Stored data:
▶

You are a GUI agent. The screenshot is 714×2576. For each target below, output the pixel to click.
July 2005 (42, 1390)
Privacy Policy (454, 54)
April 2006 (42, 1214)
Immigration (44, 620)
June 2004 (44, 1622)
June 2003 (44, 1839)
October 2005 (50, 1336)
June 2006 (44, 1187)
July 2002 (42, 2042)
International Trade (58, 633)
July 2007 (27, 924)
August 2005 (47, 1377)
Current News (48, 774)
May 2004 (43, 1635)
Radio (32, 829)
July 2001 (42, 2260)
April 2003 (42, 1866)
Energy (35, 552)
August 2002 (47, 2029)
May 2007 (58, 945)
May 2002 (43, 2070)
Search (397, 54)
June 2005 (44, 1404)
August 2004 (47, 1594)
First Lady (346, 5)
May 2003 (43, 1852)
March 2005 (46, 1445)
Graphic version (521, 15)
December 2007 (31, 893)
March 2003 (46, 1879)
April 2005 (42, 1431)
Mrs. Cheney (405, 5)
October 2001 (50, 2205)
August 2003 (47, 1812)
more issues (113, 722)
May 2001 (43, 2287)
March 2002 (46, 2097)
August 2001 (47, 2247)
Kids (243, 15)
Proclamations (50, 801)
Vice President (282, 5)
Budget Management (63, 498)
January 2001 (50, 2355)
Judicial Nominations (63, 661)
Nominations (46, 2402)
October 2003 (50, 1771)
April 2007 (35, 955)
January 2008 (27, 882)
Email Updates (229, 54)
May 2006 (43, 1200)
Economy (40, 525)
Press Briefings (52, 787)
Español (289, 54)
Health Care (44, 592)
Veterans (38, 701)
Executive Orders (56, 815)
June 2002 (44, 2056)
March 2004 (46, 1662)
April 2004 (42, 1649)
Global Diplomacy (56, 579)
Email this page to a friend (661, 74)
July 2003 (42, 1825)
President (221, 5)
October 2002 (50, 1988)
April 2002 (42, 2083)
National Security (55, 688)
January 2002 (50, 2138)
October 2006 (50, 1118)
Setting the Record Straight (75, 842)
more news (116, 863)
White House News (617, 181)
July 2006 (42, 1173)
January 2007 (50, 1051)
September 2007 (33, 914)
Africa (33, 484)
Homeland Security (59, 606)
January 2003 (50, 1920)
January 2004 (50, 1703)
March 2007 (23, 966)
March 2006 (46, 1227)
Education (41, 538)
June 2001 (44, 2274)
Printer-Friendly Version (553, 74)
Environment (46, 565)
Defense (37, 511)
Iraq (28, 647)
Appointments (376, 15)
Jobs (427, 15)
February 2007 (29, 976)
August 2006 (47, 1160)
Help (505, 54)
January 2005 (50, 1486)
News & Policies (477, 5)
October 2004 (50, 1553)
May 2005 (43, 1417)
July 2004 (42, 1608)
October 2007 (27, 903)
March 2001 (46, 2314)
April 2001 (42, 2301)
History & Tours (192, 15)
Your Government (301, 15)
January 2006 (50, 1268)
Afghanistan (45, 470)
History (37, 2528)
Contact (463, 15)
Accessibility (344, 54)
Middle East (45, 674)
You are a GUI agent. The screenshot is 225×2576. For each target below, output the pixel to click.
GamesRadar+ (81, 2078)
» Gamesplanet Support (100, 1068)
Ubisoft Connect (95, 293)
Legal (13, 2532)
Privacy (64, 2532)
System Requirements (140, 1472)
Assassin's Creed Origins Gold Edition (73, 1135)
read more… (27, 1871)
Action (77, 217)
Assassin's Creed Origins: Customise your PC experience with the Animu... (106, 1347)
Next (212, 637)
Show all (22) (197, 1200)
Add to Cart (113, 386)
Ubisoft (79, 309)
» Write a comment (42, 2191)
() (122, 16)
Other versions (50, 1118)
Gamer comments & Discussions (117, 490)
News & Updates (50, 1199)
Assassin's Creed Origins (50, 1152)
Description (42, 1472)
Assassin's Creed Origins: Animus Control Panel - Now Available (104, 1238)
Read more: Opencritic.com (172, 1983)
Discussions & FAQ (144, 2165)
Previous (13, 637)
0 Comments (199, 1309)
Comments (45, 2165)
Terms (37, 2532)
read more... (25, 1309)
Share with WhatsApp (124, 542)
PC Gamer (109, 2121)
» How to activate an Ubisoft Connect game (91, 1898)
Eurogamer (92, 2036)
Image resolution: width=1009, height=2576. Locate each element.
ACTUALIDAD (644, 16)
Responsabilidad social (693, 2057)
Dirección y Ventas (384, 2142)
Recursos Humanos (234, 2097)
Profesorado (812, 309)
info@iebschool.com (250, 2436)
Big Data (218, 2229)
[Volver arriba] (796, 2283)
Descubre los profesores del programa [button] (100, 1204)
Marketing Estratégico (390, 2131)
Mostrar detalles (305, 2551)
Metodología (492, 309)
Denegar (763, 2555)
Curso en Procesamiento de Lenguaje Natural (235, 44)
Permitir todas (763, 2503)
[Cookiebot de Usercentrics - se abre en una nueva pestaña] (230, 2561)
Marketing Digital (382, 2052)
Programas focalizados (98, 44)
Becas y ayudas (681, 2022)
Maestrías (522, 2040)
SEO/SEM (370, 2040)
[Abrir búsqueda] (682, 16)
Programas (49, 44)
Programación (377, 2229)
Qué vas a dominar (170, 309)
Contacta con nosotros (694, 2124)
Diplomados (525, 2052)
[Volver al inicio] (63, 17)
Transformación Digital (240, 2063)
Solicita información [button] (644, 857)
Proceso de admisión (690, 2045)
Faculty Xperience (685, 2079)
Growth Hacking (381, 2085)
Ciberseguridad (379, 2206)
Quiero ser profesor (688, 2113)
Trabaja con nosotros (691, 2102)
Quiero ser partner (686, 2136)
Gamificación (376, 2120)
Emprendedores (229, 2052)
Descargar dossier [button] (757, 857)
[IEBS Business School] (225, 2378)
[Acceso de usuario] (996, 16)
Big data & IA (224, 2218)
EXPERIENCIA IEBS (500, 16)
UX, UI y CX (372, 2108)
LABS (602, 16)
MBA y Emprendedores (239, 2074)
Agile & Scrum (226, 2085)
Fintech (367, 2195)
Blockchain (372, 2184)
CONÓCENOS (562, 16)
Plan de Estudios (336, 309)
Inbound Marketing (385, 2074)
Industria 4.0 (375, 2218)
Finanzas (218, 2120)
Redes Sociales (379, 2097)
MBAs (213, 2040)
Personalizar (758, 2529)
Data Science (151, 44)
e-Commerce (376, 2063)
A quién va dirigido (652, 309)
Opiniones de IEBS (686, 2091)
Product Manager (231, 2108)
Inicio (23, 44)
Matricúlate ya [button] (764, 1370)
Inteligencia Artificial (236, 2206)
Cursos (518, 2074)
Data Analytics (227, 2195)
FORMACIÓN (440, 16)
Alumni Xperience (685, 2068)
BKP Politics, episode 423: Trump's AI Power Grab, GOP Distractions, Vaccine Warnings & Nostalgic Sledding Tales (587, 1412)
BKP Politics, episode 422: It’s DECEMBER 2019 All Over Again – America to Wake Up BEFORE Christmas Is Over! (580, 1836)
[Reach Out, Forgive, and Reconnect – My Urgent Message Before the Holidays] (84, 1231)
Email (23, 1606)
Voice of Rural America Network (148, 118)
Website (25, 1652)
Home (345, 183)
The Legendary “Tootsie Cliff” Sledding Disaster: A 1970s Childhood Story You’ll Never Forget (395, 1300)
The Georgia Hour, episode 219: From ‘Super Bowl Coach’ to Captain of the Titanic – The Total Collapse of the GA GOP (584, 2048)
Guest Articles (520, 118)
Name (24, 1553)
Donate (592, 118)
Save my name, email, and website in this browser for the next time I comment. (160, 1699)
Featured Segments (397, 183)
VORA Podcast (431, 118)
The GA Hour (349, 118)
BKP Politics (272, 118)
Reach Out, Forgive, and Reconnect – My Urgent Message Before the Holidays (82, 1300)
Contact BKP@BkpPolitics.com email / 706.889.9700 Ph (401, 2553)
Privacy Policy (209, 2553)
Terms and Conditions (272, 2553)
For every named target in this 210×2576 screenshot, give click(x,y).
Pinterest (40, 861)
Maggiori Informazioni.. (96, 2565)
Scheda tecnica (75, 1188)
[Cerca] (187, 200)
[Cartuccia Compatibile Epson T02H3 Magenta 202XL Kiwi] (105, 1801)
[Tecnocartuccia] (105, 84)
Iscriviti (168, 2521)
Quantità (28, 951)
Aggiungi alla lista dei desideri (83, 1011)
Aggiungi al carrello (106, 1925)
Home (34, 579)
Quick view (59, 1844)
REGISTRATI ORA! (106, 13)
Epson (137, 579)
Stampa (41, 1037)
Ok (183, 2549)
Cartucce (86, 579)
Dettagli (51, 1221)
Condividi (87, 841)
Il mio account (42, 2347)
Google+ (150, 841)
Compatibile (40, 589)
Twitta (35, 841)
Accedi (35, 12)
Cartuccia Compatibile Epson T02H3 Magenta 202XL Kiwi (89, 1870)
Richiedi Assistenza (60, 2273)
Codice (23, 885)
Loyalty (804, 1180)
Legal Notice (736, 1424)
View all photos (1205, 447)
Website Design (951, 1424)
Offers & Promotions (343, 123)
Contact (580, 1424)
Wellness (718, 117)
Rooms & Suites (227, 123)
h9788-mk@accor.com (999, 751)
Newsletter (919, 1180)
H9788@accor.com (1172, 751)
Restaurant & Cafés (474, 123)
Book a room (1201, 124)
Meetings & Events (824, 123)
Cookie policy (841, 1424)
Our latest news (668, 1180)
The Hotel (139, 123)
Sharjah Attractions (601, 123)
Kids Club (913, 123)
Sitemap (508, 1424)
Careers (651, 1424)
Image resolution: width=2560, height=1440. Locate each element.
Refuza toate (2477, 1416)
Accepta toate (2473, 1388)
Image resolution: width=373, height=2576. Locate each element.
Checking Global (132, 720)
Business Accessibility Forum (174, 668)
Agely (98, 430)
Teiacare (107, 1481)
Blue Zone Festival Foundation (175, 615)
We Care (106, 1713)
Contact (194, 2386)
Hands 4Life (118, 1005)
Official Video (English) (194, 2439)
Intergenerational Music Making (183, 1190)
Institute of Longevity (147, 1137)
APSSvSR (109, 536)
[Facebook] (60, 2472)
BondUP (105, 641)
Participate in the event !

◀

Which lines in the records above contain the string "October"? Copy them.

October 2005 (50, 1336)
October 2001 (50, 2205)
October 2003 (50, 1771)
October 2002 (50, 1988)
October 2006 (50, 1118)
October 2004 (50, 1553)
October 2007 (27, 903)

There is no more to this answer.